DAP international secretary Liew Chin Tong said the modified rail-and-property model was just “land grab by another name” and accused the Land Public Transport Authority (SPAD) of putting revenue considerations before the needs of the public.

He told The Malaysian Insider that the regulator’s focus on how to maximise returns through property redevelopment rather than public transport requirements was akin to putting the cart before the horse, and called an example of “worst planning practices”.

“You should look at transport needs and how to cater for that before anything else,” Liew said, adding that this called into question whether the alignment of the Sungai Buloh-Kajang (SBK) line had been determined by property development propositions rather than demand.

“The most important thing is to think how to get people to work (riding the MRT)... The number one priority is to ensure this is the easiest way to work so you don’t have a peak hour (congestion) problem.”

PKR strategic director Rafizi Ramli said the viability of the entire MRT project was now suspect given the risky nature of property developments, especially since the government will incur “huge public debt” financing them.

He pointed out that returns from such developments were not guaranteed as the outlook for the high-end property market was “quite gloomy” and there was already a property glut in the Klang Valley.

Liew criticised SPAD for prioritising commercial interests over transport concerns. — File pic
“This is the danger of the MRT project if it’s not managed properly,” he said.

Rafizi also questioned the timeline for property development on the acquired land and whether it would take place before or after the MRT is scheduled to begin service in 2016.
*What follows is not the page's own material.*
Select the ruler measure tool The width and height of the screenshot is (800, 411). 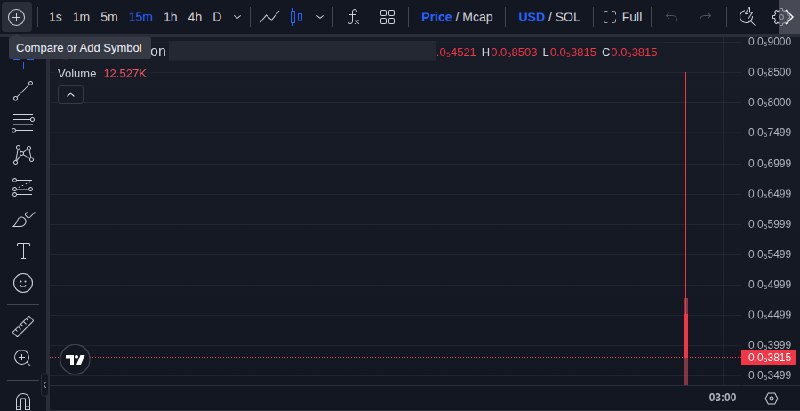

“When is this so-called redevelopment for [capital expenditure] and [operating expenditure] going to take place? 2017? 2018? In the meantime, the public has to fork out more money while waiting for the returns,” he added.

PAS central committee member Dr Dzulkefly Ahmad said there was a need for the Najib administration to open up the project to parliamentary scrutiny as the reliance on property development showed that not enough thought had gone into how to finance the MRT.

“If this an afterthought? Have they not said it was a PFI (privately financed initiative) in the first place?” he said.

The Kuala Selangor MP said that the RM50 billion bill for the project would “go through the roof” now as the original estimate had not taken into consideration the massive cost of redeveloping properties the government plans to acquire.

Dzulkefly added that if land acquisition was the single most dominant factor that determines the success of the MRT, Putrajaya should be “humble” enough to engage the Selangor state government on land acquisition matters cordially.

“They must be responsible enough as the federal government in practising federalism... to talk to the state government in the best possible way,” he said.

Putrajaya’s powerful efficiency unit has admitted that the Najib administration needs to acquire and develop land along the MRT route as it cannot afford the multi-billion ringgit project otherwise.

In a letter sighted by The Malaysian Insider, Performance Management and Delivery Unit (Pemandu) chief executive Datuk Seri Idris Jala told Associated Chinese Chambers of Commerce and Industry Malaysia (ACCCIM) president Tan Sri William Cheng that the government was pursuing a “rail-and-property” model as it would not be able to recover the cost of the first line between Sungai Buloh and Kajang through fares alone.

“For the government to manage the project efficiently and sustainably, fare box revenue will not be sufficient to finance the high capex and opex for the MRT network,” Jala said in the letter dated August 23, written in response to Cheng’s queries about the acquisition of Jalan Sultan land.

“Increasing the fares is not an option as the government wants to act responsibly by providing the rakyat with an affordable means of transport. Instead, the government is adopting a prudent approach towards a sustainable financial model for the MRT through a modified rail-plus-property model,” Jala added.